+++ Selected text +++
| Sound

ADMX-71: Second System

‘increasingly powerful percussion that should wreak devastation played on a big system’ ADMX-71’s Second System ticks all the right boxes for Trebuchet’s reviewer.

Electronic music has often been called upon, if not expected to, create soundtracks for futuristic scenarios and technologies.

Yet this new project from veteran New York techno producer Adam X shows how it well it can soundtrack planned futures that never were. Best known in recent years for his highly successful Traversable Wormhole project, Adam X also runs the Sonic Groove Experiments label, revived for this project. Although the ADMX-71 alias is designed to showcase his more atmospheric output, this doesn’t mean there aren’t some highly effective dancefloor-oriented tracks on this imaginative release.

An electronic album inspired by the much-mythologised New York underground system is already a strong concept, but the twist here is that this album is dedicated to a planned but unbuilt “Second System” that would have added another 200 miles of track to the system known today. What the track titles actually allude to are the leftover preparatory works for this massive programme: constructed but never-used stations, or tunnels that lead nowhere.

Knowing this helps explain the ghostly, icy nature of many of these tracks. Trains have only ever run along these tunnels via these soundscapes. It’s even more eerie to think that the physical structures this album is inspired by date from the late 1930s, and that they’re being sonically re-animated by early 21st Century technology. However, Adam X carefully avoids the temptations of producing either a hauntological or an over-literal sonic description of this ghost network.

It would have been easy to produce tracks in the style of Kraftwerk‘s ‘Trans Europe Express’ or FUSE‘s ‘Train Tracs’ and just leave it at that, but the ADMX-71 methodology is more subtle, updating established electronic train motifs with subtle (but never overdone) atmospherics.

‘Future expansion’ is reminiscent of ‘City Wakes Up’ from Biosphere‘s soundtrack to Man with a Movie Camera. It’s instantly clear how spacious and well-balanced the mix is and the sonar-like blips echoing in an imagined tunnel, offset by ethereal chords, make it a great scene-setter. The pace increases with ‘Provisions’, which still feels like a process getting underway but it’s animated by increasingly urgent electronic zaps. Moving forward onto ‘The Winfield Spur’ the atmosphere becomes more dubby, and an insistent pulse emerges, increasing the sense of gradual acceleration.
+++
**What is needed:** Extract the passage of the album review from "ADMX-71: Second System" up to and including "for Trebuchet’s reviewer.", copying it word for word. The entries that follow have no connection to the album review above.
+++ Raw records +++
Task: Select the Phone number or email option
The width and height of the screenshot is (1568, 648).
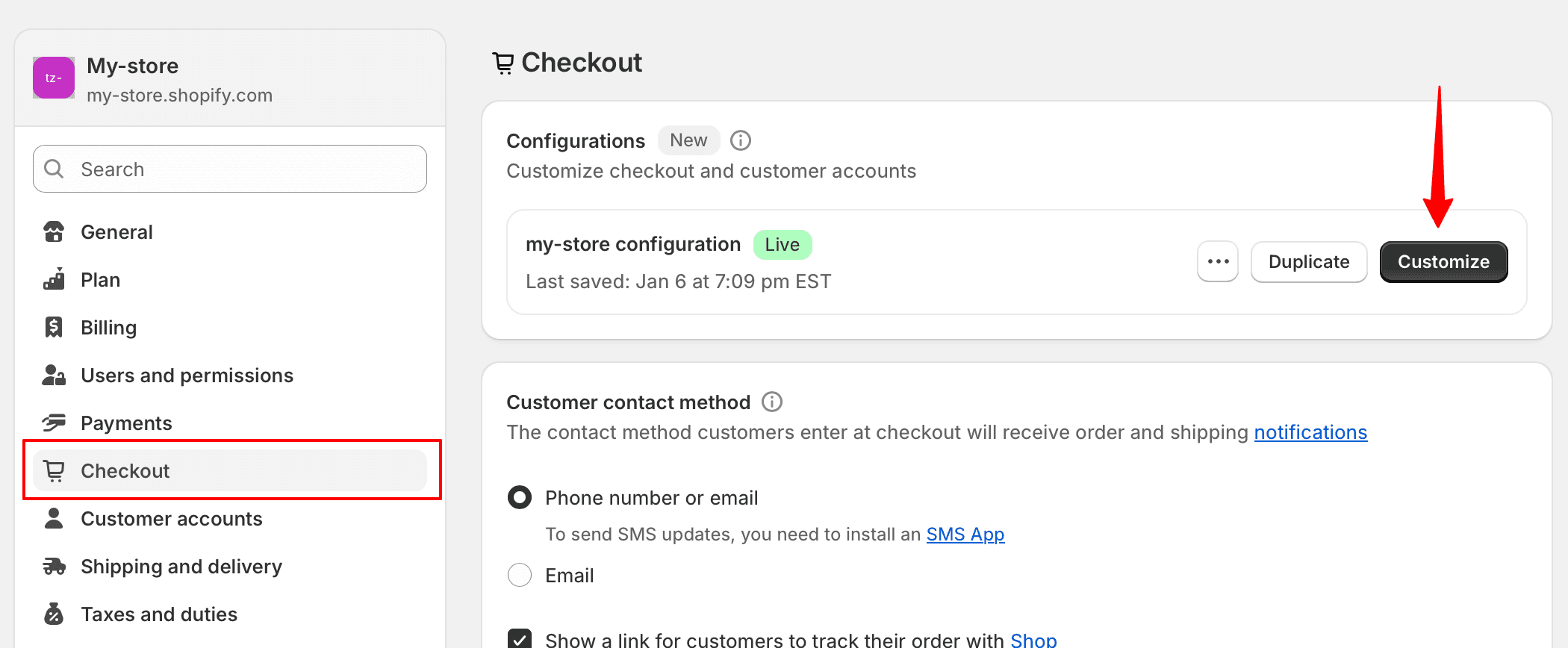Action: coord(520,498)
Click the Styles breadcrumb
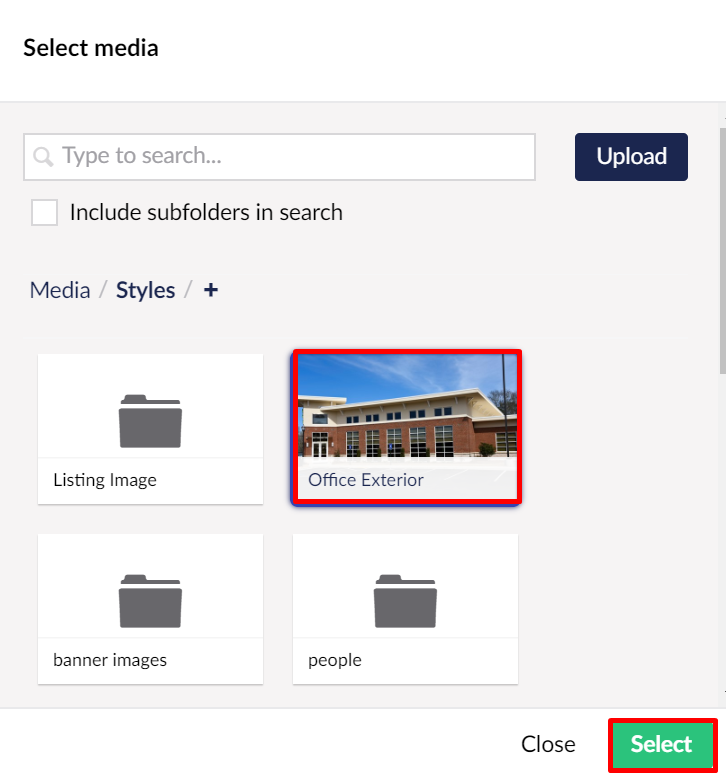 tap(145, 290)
+++
**Solution for this problem:**
ADMX-71: Second System

‘increasingly powerful percussion that should wreak devastation played on a big system’ ADMX-71’s Second System ticks all the right boxes for Trebuchet’s reviewer.